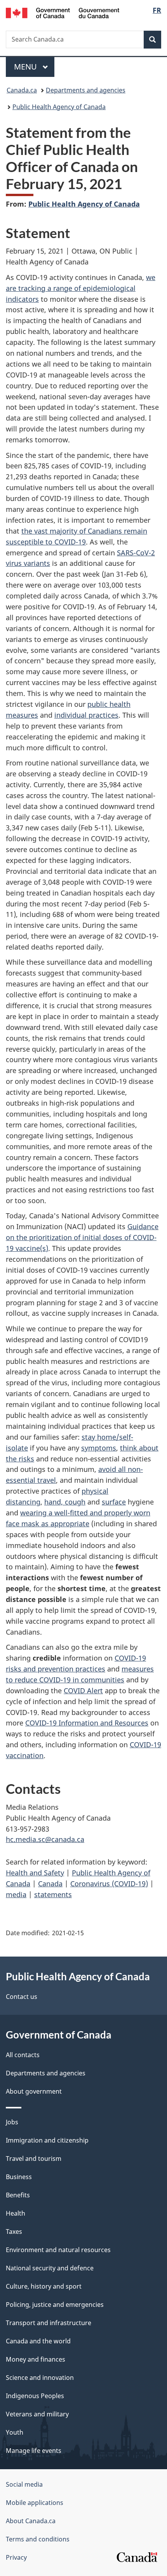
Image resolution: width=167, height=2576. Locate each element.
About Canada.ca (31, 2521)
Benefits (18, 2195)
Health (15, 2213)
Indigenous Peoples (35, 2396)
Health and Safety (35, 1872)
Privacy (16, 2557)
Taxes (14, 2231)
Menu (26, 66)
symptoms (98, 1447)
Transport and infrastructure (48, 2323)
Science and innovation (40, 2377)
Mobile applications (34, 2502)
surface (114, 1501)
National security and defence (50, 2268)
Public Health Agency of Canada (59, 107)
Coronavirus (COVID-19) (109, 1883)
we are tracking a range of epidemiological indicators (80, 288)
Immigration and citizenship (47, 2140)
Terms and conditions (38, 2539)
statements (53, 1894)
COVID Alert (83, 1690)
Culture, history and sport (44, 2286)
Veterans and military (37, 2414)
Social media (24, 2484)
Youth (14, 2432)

※ ※ ※

Quote the records above exactly, from the first line through the line containing "Menu (26, 66)", and leave out the pictures.

Image resolution: width=167, height=2576. Locate each element.
About Canada.ca (31, 2521)
Benefits (18, 2195)
Health (15, 2213)
Indigenous Peoples (35, 2396)
Health and Safety (35, 1872)
Privacy (16, 2557)
Taxes (14, 2231)
Menu (26, 66)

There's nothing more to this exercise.